[A block of data]
§ §

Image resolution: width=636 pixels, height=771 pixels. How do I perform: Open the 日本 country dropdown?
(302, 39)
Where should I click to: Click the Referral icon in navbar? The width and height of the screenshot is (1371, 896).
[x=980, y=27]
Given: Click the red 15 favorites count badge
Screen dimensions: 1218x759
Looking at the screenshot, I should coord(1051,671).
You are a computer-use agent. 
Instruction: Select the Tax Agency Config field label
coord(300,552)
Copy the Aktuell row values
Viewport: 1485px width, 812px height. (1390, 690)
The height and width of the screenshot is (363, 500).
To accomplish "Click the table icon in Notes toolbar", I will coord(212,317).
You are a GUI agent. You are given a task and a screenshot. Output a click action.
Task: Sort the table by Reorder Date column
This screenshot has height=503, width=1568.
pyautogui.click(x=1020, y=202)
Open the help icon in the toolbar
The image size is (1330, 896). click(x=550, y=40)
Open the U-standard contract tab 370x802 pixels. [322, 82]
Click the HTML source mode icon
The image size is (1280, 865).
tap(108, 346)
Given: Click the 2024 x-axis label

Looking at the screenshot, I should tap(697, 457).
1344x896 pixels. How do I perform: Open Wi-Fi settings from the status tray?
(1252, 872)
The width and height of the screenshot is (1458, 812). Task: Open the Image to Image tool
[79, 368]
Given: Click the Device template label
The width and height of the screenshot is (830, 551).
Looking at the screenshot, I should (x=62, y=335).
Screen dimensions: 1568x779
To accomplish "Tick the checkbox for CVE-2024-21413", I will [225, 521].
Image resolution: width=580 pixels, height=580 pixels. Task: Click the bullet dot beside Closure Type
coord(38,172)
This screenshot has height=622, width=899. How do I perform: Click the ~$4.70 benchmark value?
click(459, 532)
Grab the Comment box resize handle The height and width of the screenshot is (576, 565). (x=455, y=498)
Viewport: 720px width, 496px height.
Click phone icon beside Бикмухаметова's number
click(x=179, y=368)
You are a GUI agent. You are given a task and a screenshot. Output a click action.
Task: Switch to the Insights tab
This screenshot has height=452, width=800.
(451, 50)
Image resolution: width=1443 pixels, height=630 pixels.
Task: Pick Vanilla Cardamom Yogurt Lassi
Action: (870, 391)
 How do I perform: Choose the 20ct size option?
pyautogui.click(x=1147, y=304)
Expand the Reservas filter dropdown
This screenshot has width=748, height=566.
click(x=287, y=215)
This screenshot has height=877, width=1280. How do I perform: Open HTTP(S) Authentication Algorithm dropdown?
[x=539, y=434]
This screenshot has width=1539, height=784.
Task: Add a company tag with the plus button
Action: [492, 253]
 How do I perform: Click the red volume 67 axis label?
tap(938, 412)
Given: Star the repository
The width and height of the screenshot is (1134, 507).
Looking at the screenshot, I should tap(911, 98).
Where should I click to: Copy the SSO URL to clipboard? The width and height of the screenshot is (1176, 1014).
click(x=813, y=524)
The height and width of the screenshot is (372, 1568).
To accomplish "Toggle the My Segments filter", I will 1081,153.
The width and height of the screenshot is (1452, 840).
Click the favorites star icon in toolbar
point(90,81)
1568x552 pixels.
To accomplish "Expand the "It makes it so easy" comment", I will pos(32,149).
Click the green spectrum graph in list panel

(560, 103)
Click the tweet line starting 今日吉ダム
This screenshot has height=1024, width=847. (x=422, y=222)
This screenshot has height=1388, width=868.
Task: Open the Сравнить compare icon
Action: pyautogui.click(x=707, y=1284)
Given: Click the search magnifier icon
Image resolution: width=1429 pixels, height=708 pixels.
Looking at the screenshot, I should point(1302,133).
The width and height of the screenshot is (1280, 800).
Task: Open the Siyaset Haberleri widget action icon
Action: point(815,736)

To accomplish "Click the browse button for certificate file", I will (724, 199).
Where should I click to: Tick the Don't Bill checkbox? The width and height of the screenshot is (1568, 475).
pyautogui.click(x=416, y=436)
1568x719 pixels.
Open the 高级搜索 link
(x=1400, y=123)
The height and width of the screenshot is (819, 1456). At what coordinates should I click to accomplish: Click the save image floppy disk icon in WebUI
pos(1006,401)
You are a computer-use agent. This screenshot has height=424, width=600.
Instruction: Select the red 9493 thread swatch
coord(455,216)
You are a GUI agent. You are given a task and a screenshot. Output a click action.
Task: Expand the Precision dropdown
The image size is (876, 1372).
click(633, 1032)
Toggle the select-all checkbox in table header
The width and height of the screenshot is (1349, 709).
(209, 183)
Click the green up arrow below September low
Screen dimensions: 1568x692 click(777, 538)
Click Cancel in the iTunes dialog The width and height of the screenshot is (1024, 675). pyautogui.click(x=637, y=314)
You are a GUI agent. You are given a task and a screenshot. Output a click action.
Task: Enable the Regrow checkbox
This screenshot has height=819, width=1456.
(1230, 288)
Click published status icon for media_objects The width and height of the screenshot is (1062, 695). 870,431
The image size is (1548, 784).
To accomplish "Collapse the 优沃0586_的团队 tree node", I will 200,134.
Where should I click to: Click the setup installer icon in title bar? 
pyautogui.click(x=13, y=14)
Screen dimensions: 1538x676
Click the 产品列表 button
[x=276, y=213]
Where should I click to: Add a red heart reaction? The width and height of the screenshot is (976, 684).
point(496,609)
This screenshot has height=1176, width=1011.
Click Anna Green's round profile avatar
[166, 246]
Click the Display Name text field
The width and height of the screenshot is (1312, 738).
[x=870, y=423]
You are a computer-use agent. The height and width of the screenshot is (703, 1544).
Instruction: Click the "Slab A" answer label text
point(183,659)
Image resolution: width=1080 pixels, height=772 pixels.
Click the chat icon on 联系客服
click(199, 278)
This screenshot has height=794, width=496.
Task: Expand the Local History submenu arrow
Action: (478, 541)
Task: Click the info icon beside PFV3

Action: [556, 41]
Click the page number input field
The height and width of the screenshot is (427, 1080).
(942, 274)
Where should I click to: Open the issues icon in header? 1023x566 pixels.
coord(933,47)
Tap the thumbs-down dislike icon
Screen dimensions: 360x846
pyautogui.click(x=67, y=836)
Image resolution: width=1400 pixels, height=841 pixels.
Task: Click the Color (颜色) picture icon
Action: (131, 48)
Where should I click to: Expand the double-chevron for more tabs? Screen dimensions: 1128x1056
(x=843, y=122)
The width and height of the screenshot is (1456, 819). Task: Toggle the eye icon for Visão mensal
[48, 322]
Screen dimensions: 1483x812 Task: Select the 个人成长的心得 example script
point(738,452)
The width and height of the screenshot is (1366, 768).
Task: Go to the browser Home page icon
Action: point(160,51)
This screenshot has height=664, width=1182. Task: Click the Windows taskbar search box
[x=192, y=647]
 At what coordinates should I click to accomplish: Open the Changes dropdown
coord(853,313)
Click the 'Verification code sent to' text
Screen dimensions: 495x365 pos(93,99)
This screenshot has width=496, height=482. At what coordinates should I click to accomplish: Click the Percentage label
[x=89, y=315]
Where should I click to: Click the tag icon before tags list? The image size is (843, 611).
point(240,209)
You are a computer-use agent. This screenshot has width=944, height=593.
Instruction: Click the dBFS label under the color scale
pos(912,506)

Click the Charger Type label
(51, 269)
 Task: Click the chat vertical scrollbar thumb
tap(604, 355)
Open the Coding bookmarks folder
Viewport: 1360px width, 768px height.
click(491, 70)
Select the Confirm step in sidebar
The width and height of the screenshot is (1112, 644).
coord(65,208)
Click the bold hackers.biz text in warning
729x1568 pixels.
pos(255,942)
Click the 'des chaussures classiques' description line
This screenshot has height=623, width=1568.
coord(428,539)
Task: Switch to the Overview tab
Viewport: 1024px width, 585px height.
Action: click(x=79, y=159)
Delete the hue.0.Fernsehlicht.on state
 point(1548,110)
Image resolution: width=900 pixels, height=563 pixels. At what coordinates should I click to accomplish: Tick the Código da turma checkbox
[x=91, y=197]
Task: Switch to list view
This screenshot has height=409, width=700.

§ §

**What is needed:**
Write out the lines between the one holding "Where should I click to: Expand" and the one holding "coord(853,313)", inclusive, replacing "search box" with "search field" and leaving everything else unchanged.

**Output of the exercise:**
Where should I click to: Expand the double-chevron for more tabs? Screen dimensions: 1128x1056
(x=843, y=122)
The width and height of the screenshot is (1456, 819). Task: Toggle the eye icon for Visão mensal
[48, 322]
Screen dimensions: 1483x812 Task: Select the 个人成长的心得 example script
point(738,452)
The width and height of the screenshot is (1366, 768).
Task: Go to the browser Home page icon
Action: point(160,51)
This screenshot has height=664, width=1182. Task: Click the Windows taskbar search field
[x=192, y=647]
 At what coordinates should I click to accomplish: Open the Changes dropdown
coord(853,313)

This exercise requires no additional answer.